At the ALI-ABA Annual Fall Employee Benefits Law and Practice Update mentioned in a previous post, Jim Holland, Employee Plans Group Manager (Actuarial 1) for the IRS, discussed a new phenomena in the benefits world–how U.S. attorneys are seeking to levy against qualified plan assets pursuant to the Federal Debt Collection Procedures Act of 1990 (“FDCPA”). The Act authorizes the federal government to collect against all property of individuals for payment of criminal fines or for restitution to victims of crimes. Mr. Holland stated that the IRS did not know that this practice under the FDCPA was going on until they received a request for a private letter ruling from a federal district court. When they received the request, they discovered that there had already been two federal district court cases on the subject allowing the garnishment, and holding that garnishment should not disqualify the plan under the anti-alienation provisions of section 401(a)(13) of the Internal Revenue Code or under the anti-alienations provisions of section 206(d)(1) of ERISA.
In response, the IRS issued Private Letter Ruling 200342007 (via Benefitslink.com) which held that “the general anti-alienation rule of Code section 401(a)(13) does not preclude a court’s garnishing the account balance of a fined participant in a qualified pension plan in order to collect a fine imposed in a federal criminal action.” The IRS accepted the reasoning of the courts which had held that section 3713(c) of the FDCPA (which provides that “an order of restitution . . .is a lien in favor of the United States on all property and rights to property of the person fined as if the liability of the person fined were liability for a tax assessed under the Internal Revenue Code . . .”) was to be treated as if it were a tax lien so that it fell within the exception to the anti-alienation provision as enunciated under Treasury Regulation section 1.401(a)-13(b)(2)(ii). That exception provides:
(b) No assignment or alienation–(1) General rule. Under section 401(a)(13), a trust will not be qualified unless the plan of which the trust is a part provides that benefits provided under the plan may not be anticipated, assigned (either at law or in equity), alienated or subject to attachment, garnishment, levy, execution or other legal or equitable process.

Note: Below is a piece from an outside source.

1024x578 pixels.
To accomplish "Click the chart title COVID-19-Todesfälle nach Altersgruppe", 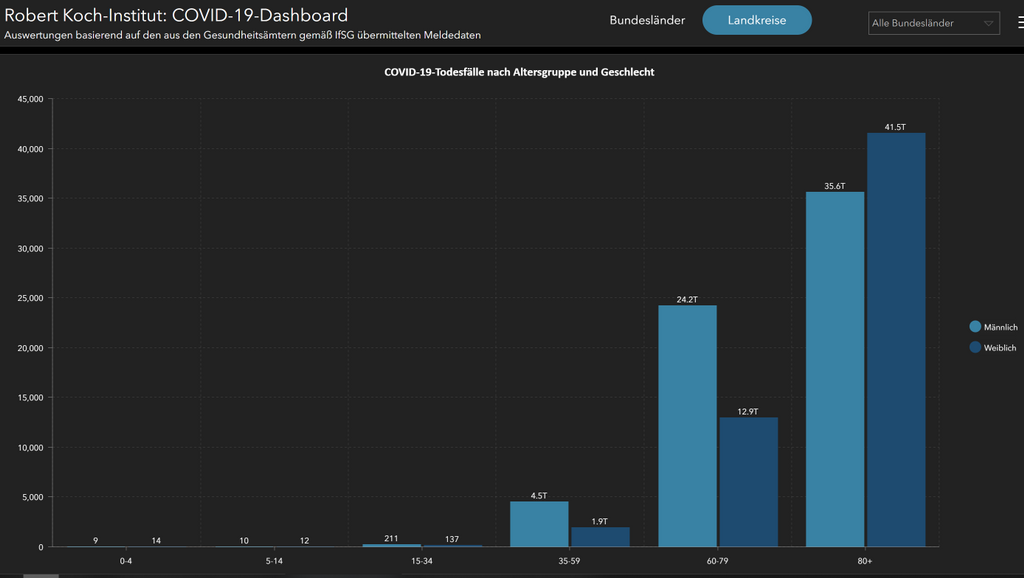I will click(x=519, y=72).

(2) Federal tax levies and judgments. A plan provision satisfying the requirements of subparagraph (1) of this paragraph shall not preclude the following:
(i) The enforcement of a Federal tax levy made pursuant to section 6331.

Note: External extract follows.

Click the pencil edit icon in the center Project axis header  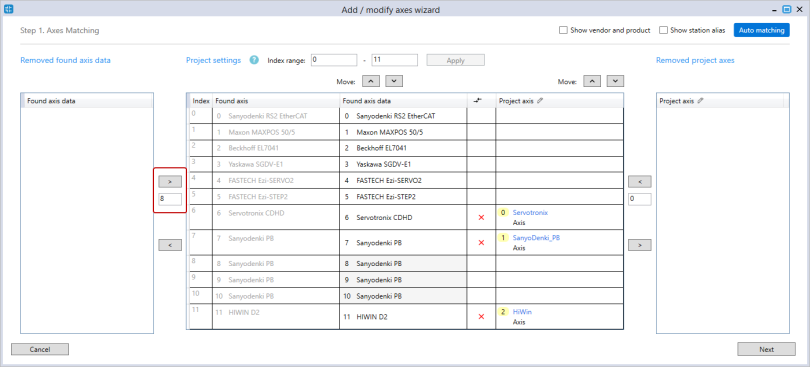pos(540,101)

(ii) The collection by the United States on a judgment resulting from an unpaid tax assessment.
Mr. Holland stated that there are still a great deal of unanswered questions regarding levies against qualified plan assets under the FDCPA. In the Private Letter Ruling, the garnishment had to do with a defined contribution plan and sought immediate payment from the plan. The Private Letter Ruling stated that the participant had an account in the 401(k) plan, but also stated that “[c]urrently, Participant A [had] no right to a distribution of amounts standing to his credit under Plan X.” However, the IRS went ahead and allowed the garnishment despite the fact that the participant did not have a right to an immediate distribution.
Mr. Holland stated that there were issues pertaining to defined benefit plans that had not yet been addressed, and that the issues can be difficult, especially when plan administrators are being threatened with contempt if plan monies are not turned over.
What about the tax consequences to the individuals involved? The panel stated that the amounts garnished would be includible in the income of the participant, but that it would not be subject to the section 72(t) early withdrawal penalty since levies are exempt from section 72(t). However, the question was asked about an obligation to withhold, and the answer was that it was unclear at this point since the question had not yet been addressed.